REQUIRED WORK:
**1)** Extract the passage of the David Peach text below from "Personal information" up to and including "in (1.73 m)".
**2)** Answer these questions using the David Peach text below:
(a) What was the reported fee when Southampton signed Peach?
(b) Which club beat Southampton 7–0 in Peach's debut match?
(c) Which team did Southampton play in the 1979 League Cup final?

TEXT PROVIDED:
################

David Peach

Personal information
- Full name: David Sidney Peach
- Date of birth: 21 January 1951 (age 74)
- Place of birth: Bedford, England
- Height: 5 ft 8 in (1.73 m)
- Position: Full-back

Youth career
- 1966–1969: Gillingham

Senior career*
- Years: Team / Apps / (Gls)
- 1969–1974: Gillingham / 187 / (30)
- 1974–1980: Southampton / 224 / (34)
- 1980–1982: Swindon Town / 53 / (2)
- 1982–1983: Leyton Orient / 47 / (6)
- Total:  / 511 / (72)

International career
- 1977–1978: England U21 / 8 / (1)
- 1979: England B / 1 / (0)

Managerial career
- Wellworthy Athletic
- Lymington Town

= David Peach =

English footballer (born 1951)

David Sidney Peach (born 21 January 1951) is an English former professional footballer who played as a full-back. He appeared for Southampton in the FA Cup final in 1976.

In 1969, he turned professional at Gillingham. Peach spent five years at the club, before moving to Southampton in 1974. During his time at Southampton, he won the FA Cup. He left to join Swindon Town in 1980 before joining Leyton Orient for a season in 1982.

==Club career==

===Gillingham===
Peach played briefly as an associate schoolboy for Chelsea, before moving to Gillingham as an apprentice in May 1966, turning pro in February 1969. In 1972, he was sent off in successive seasons in matches at Hartlepool United, a coincidence in an era when sendings-off were still very uncommon. Peach was named in the 1973–74 Fourth Division PFA Team of the Year. He was rated the best player in the Fourth Division and came to the attention of Lawrie McMenemy who made him his first signing for Southampton in January 1974, for a reported fee of £50,000.

===Southampton===
He made his debut in a match that is memorable to Saints fans for all the wrong reasons as Southampton lost 7–0 away to Ipswich. Peach soon settled into the team initially in midfield before becoming an attacking left-back and the club's regular penalty taker. His first penalty was probably the most famous, as he scored the second goal against Crystal Palace in the FA Cup semi-final on 3 April 1976. Peach played in the final against Manchester United as Southampton won 1–0. He was named in the 1976–77 Second Division PFA Team of the Year.

Peach also played in the 1979 League Cup final, scoring the opening goal in a 3–2 loss to Nottingham Forest. He and Nick Holmes are the only two players to have played in two cup finals for Southampton.

################

RECORD EXCERPTS:
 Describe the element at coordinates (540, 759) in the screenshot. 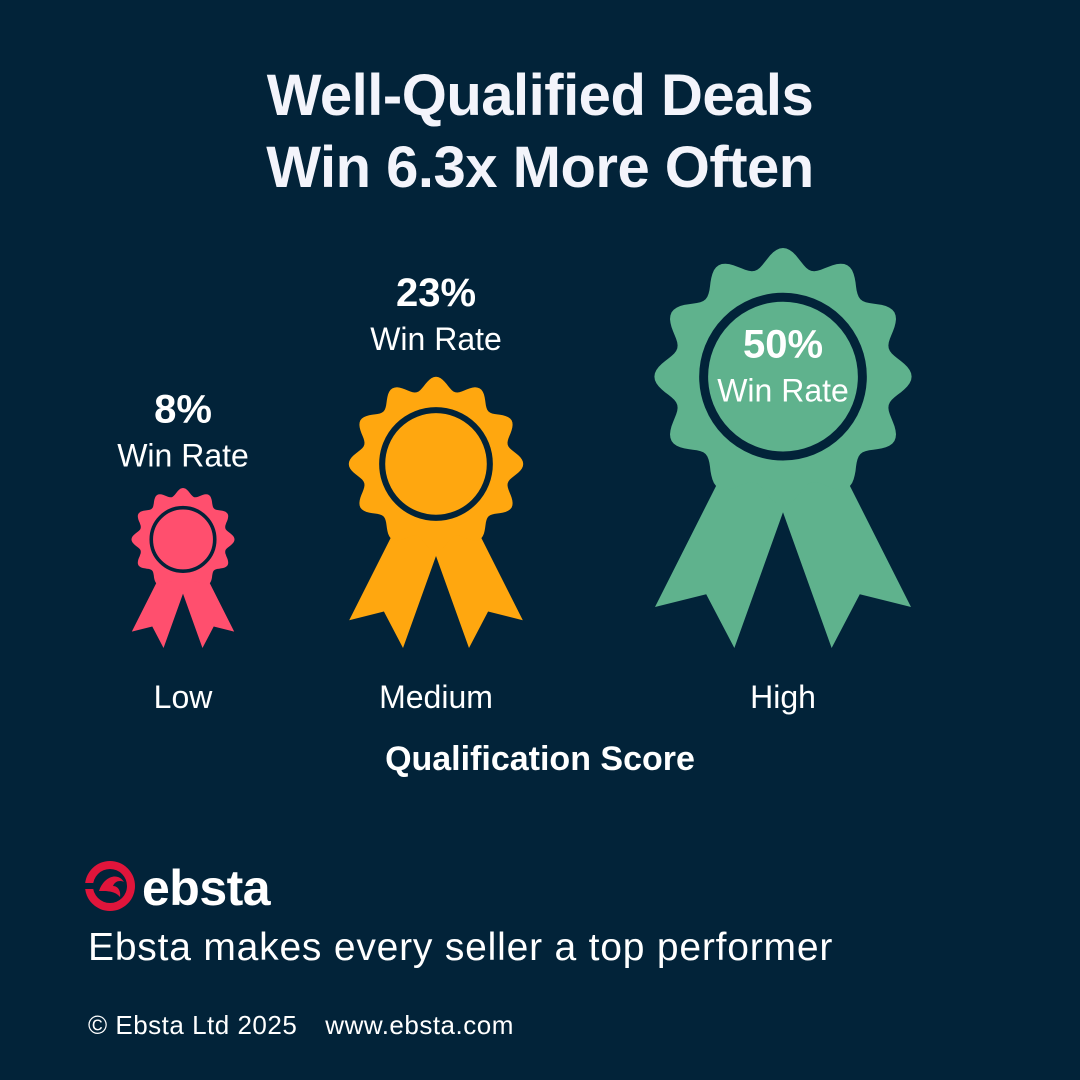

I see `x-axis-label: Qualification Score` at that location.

################

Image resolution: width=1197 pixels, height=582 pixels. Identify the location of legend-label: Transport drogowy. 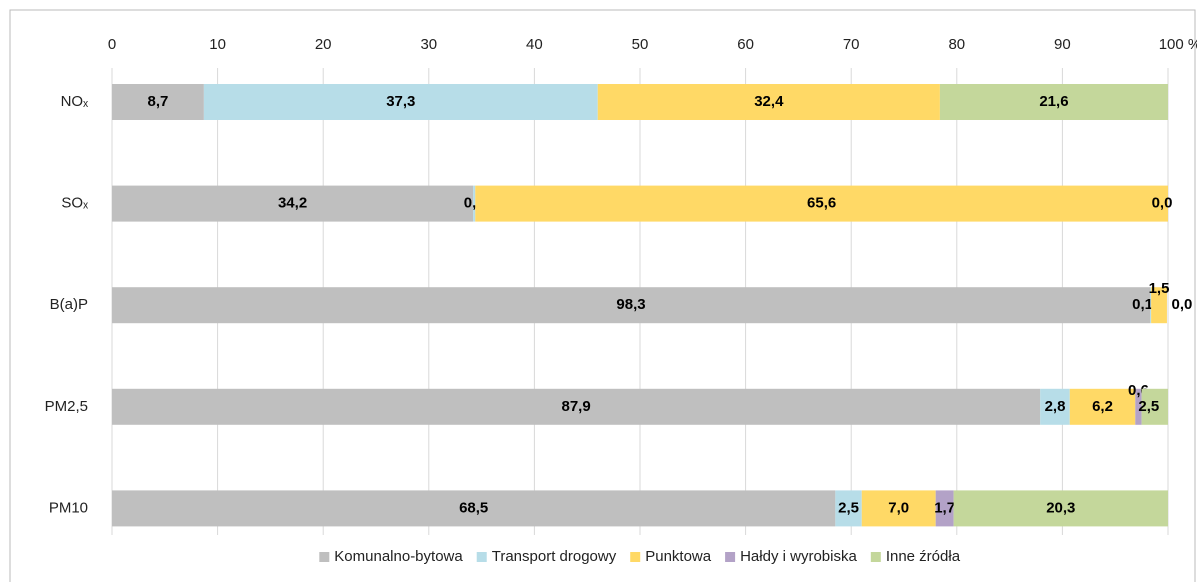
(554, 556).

################

LIST OF ANSWERS:
**1)**
Personal information
- Full name: David Sidney Peach
- Date of birth: 21 January 1951 (age 74)
- Place of birth: Bedford, England
- Height: 5 ft 8 in (1.73 m)

**2)**
(a) £50,000
(b) Ipswich
(c) Nottingham Forest